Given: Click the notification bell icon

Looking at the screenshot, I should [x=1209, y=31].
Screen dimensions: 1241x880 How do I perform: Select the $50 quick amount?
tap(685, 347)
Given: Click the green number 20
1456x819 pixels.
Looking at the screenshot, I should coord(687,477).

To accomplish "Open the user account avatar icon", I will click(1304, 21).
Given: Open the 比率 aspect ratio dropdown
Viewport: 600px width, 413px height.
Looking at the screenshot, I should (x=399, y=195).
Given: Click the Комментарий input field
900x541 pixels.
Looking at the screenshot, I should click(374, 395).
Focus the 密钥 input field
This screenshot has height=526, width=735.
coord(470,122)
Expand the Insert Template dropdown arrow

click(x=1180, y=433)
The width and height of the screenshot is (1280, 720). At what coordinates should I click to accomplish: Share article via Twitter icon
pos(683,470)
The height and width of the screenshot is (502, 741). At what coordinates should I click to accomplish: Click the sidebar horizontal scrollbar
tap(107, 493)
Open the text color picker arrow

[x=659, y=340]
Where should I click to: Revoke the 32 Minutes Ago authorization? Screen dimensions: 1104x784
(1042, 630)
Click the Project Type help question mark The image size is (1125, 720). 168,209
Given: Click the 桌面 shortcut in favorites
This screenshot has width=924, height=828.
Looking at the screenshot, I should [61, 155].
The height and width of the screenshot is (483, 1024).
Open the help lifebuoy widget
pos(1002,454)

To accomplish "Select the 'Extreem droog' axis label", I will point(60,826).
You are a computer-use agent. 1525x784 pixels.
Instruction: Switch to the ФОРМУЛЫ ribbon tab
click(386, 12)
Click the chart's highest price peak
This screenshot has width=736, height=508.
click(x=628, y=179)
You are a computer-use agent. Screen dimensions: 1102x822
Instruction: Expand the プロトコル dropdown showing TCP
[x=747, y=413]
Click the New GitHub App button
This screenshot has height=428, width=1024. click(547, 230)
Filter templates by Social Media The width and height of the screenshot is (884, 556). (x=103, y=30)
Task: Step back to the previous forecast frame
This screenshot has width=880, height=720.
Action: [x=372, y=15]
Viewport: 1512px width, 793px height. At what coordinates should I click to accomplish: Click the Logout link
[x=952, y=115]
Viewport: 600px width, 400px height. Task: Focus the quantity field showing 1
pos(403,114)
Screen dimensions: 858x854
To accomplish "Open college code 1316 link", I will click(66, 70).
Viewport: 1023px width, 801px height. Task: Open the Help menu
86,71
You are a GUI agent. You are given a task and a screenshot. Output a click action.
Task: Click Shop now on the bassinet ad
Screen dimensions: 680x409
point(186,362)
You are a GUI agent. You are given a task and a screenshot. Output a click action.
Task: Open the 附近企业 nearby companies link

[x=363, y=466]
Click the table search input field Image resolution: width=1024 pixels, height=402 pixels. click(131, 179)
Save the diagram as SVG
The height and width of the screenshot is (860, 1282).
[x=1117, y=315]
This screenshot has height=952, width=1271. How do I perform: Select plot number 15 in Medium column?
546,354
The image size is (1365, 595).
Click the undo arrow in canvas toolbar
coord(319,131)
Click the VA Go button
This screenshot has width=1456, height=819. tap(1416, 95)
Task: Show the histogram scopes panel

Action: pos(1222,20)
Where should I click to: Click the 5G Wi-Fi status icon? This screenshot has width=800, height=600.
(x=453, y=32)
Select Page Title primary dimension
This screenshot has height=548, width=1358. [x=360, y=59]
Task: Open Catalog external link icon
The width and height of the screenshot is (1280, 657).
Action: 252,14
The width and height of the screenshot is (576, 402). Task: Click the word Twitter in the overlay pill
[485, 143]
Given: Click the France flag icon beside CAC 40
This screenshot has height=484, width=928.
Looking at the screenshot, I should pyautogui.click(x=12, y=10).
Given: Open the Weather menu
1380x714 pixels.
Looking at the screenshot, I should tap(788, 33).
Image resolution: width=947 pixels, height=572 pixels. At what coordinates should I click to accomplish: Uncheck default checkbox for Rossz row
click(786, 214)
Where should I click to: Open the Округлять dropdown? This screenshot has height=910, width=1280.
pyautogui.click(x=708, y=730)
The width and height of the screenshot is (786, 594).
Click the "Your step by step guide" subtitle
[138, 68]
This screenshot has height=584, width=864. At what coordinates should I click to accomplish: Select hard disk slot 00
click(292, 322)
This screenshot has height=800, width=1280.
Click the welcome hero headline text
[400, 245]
_____
GOAL OF THE EXERCISE: Reproduce the entries above in full, substituting "drop-down" for every instance of "dropdown" and leaving all other text unchanged.

OUTPUT FOR THIS EXERCISE:
Given: Click the notification bell icon

Looking at the screenshot, I should [x=1209, y=31].
Screen dimensions: 1241x880 How do I perform: Select the $50 quick amount?
tap(685, 347)
Given: Click the green number 20
1456x819 pixels.
Looking at the screenshot, I should coord(687,477).

To accomplish "Open the user account avatar icon", I will click(1304, 21).
Given: Open the 比率 aspect ratio drop-down
Viewport: 600px width, 413px height.
Looking at the screenshot, I should (x=399, y=195).
Given: Click the Комментарий input field
900x541 pixels.
Looking at the screenshot, I should click(374, 395).
Focus the 密钥 input field
This screenshot has height=526, width=735.
coord(470,122)
Expand the Insert Template drop-down arrow

click(x=1180, y=433)
The width and height of the screenshot is (1280, 720). At what coordinates should I click to accomplish: Share article via Twitter icon
pos(683,470)
The height and width of the screenshot is (502, 741). At what coordinates should I click to accomplish: Click the sidebar horizontal scrollbar
tap(107, 493)
Open the text color picker arrow

[x=659, y=340]
Where should I click to: Revoke the 32 Minutes Ago authorization? Screen dimensions: 1104x784
(1042, 630)
Click the Project Type help question mark The image size is (1125, 720). 168,209
Given: Click the 桌面 shortcut in favorites
This screenshot has width=924, height=828.
Looking at the screenshot, I should [61, 155].
The height and width of the screenshot is (483, 1024).
Open the help lifebuoy widget
pos(1002,454)

To accomplish "Select the 'Extreem droog' axis label", I will point(60,826).
You are a computer-use agent. 1525x784 pixels.
Instruction: Switch to the ФОРМУЛЫ ribbon tab
click(386, 12)
Click the chart's highest price peak
This screenshot has width=736, height=508.
click(x=628, y=179)
You are a computer-use agent. Screen dimensions: 1102x822
Instruction: Expand the プロトコル drop-down showing TCP
[x=747, y=413]
Click the New GitHub App button
This screenshot has height=428, width=1024. click(547, 230)
Filter templates by Social Media The width and height of the screenshot is (884, 556). (x=103, y=30)
Task: Step back to the previous forecast frame
This screenshot has width=880, height=720.
Action: [x=372, y=15]
Viewport: 1512px width, 793px height. At what coordinates should I click to accomplish: Click the Logout link
[x=952, y=115]
Viewport: 600px width, 400px height. Task: Focus the quantity field showing 1
pos(403,114)
Screen dimensions: 858x854
To accomplish "Open college code 1316 link", I will click(66, 70).
Viewport: 1023px width, 801px height. Task: Open the Help menu
86,71
You are a GUI agent. You are given a task and a screenshot. Output a click action.
Task: Click Shop now on the bassinet ad
Screen dimensions: 680x409
point(186,362)
You are a GUI agent. You are given a task and a screenshot. Output a click action.
Task: Open the 附近企业 nearby companies link

[x=363, y=466]
Click the table search input field Image resolution: width=1024 pixels, height=402 pixels. click(131, 179)
Save the diagram as SVG
The height and width of the screenshot is (860, 1282).
[x=1117, y=315]
This screenshot has height=952, width=1271. How do I perform: Select plot number 15 in Medium column?
546,354
The image size is (1365, 595).
Click the undo arrow in canvas toolbar
coord(319,131)
Click the VA Go button
This screenshot has width=1456, height=819. tap(1416, 95)
Task: Show the histogram scopes panel

Action: pos(1222,20)
Where should I click to: Click the 5G Wi-Fi status icon? This screenshot has width=800, height=600.
(x=453, y=32)
Select Page Title primary dimension
This screenshot has height=548, width=1358. [x=360, y=59]
Task: Open Catalog external link icon
The width and height of the screenshot is (1280, 657).
Action: 252,14
The width and height of the screenshot is (576, 402). Task: Click the word Twitter in the overlay pill
[485, 143]
Given: Click the France flag icon beside CAC 40
This screenshot has height=484, width=928.
Looking at the screenshot, I should pyautogui.click(x=12, y=10).
Given: Open the Weather menu
1380x714 pixels.
Looking at the screenshot, I should tap(788, 33).
Image resolution: width=947 pixels, height=572 pixels. At what coordinates should I click to accomplish: Uncheck default checkbox for Rossz row
click(786, 214)
Where should I click to: Open the Округлять drop-down? This screenshot has height=910, width=1280.
pyautogui.click(x=708, y=730)
The width and height of the screenshot is (786, 594).
Click the "Your step by step guide" subtitle
[138, 68]
This screenshot has height=584, width=864. At what coordinates should I click to accomplish: Select hard disk slot 00
click(292, 322)
This screenshot has height=800, width=1280.
Click the welcome hero headline text
[400, 245]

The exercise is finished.